A exposição será aberta neste sábado(11) e prossegue até o dia 30 de abril, no hall principal do Parque. As gravuras estão disponíveis na página da instituição: http://www.brasiliana.usp.br.
A montagem da exposição é uma iniciativa da equipe do Parque da Cidade que busca contar a história do nosso país resgatando aspectos naturais, urbanos e socioculturais a partir das impressões de visitantes estrangeiros que aqui estiveram em diferentes épocas. Testemunhas oculares do surgimento de uma grande nação e de uma exuberância natural mundialmente reconhecida até mesmo nos dias de hoje.
“Estamos sempre buscando fazer desse lugar, um espaço alternativo para que a população possa aliar o conhecimento ao seu lazer. O Parque da Cidade é uma Unidade de Conservação muito importante para a cidade e procuramos sempre encontrar temas que tenham a ver com o meio ambiente para expor aqui”, define o gestor do Parque, Carlos da Hora.
História
O dia 22 de abril de 1500 marcou oficialmente o que se conhece por “Descobrimento do Brasil”. Este termo, oriundo de um ponto de vista eurocentrista, pode ser entendido de uma maneira geral, como o achamento de uma nova porção do globo, até então não reconhecida oficialmente pelos europeus, mas já plenamente habitada pelos nativos há milênios. “Trata-se, na verdade, da inserção de um “novo mundo” no contexto geopolítico e econômico global, registrados em gravuras e pinturas de artistas estrangeiros que estiveram no Brasil”, define Fernando Carneiro Medeiros, pesquisador da mostra.
Segundo ele, a partir de então, o encontro de povos com culturas diferentes (europeus, índios e africanos) e o passar dos séculos vai mostrando o surgimento gradativo de um grupo de pessoas com aspectos socioculturais bem peculiares, o que hoje conhecemos como a nação brasileira. Durante este processo, estiveram aqui diversos artistas estrangeiros, em comitivas oficiais, expedições científicas, ou simplesmente em aventuras particulares, registrando de várias formas o que viam e sentiam.
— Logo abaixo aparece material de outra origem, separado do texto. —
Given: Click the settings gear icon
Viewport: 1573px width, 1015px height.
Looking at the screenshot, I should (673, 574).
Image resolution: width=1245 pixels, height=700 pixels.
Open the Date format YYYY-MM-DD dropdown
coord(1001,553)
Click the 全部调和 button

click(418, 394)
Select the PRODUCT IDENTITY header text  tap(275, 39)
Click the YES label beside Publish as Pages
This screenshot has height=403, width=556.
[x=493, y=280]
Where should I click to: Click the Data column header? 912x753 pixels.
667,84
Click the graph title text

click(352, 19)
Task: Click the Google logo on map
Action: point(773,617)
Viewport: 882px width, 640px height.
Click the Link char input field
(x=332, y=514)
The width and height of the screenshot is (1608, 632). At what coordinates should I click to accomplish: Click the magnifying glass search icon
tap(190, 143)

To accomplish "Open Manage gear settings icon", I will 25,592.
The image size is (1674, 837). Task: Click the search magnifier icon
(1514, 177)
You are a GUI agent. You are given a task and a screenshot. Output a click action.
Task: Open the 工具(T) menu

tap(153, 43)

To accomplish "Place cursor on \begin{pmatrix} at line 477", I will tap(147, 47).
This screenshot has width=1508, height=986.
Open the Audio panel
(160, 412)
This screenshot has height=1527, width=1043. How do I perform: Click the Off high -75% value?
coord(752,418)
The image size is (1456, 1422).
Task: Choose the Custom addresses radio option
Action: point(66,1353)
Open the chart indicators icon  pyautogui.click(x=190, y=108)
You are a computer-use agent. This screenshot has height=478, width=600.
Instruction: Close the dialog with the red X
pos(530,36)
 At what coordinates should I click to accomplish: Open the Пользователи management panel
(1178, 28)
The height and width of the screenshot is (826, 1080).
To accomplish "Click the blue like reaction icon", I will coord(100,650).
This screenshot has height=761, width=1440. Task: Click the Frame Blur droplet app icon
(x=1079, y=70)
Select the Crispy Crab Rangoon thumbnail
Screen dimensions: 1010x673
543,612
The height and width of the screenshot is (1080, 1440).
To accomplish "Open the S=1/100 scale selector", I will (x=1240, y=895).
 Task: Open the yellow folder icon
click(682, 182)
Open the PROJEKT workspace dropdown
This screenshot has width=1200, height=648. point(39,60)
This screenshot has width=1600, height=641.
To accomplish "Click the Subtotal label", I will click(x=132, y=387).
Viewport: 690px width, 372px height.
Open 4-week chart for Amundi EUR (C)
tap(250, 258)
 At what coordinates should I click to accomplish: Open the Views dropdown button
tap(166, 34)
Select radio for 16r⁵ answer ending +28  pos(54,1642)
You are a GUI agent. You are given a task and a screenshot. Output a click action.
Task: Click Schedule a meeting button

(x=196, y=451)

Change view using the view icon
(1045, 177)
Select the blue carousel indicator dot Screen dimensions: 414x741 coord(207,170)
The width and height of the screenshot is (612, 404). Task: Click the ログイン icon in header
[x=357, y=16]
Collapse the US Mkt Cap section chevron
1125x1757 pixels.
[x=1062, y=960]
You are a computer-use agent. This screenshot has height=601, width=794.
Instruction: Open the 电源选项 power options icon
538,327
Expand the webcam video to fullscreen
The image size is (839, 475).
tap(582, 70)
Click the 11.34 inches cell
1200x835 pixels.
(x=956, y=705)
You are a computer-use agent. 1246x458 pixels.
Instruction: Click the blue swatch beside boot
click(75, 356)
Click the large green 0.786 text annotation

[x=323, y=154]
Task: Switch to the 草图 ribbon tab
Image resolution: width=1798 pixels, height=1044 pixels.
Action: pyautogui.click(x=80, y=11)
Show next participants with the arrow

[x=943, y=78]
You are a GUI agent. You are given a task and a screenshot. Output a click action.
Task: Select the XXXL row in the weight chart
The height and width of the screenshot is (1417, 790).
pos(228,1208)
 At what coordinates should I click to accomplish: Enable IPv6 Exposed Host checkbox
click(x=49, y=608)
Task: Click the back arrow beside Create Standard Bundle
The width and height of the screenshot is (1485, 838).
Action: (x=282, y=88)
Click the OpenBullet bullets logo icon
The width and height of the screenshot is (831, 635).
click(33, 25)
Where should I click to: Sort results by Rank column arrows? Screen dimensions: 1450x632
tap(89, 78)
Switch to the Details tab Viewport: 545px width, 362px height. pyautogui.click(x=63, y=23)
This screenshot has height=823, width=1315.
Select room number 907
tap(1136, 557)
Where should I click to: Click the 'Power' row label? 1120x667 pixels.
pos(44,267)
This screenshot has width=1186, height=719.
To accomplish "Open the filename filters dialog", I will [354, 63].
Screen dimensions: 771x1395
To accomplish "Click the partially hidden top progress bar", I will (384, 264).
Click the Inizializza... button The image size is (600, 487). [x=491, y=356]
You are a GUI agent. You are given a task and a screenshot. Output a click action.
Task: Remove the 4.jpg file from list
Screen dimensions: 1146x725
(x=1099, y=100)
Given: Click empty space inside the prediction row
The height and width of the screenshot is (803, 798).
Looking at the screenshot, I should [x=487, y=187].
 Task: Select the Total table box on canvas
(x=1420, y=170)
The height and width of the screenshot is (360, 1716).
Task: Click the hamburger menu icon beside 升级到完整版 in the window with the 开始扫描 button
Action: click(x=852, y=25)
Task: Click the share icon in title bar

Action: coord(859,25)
O olhar estrangeiro neste contexto histórico vai além de informações importantes sobre a natureza, os nativos, as primeiras povoações e seus habitantes. Revela na maioria das vezes deslumbramento e espanto quanto à vastidão do país e suas riquezas naturais, o que pode ser comprovado desde a carta de Pero Vaz de Caminha na ocasião do achamento: “Pelo sertão nos pareceu, vista do mar, muito grande, porque, a estender olhos, não podíamos ver senão terra com arvoredos, que nos parecia muito longa”, ou na expedição científica de Von Martius entre 1817 e 1820: “Como me sinto feliz aqui, como chego a compreender a fundo muito daquilo que até agora era inacessível! O lugar sagrado, onde todas as forças se reúnem harmoniosamente e ressoam como canto triunfal, amadurece sensações e pensamentos”.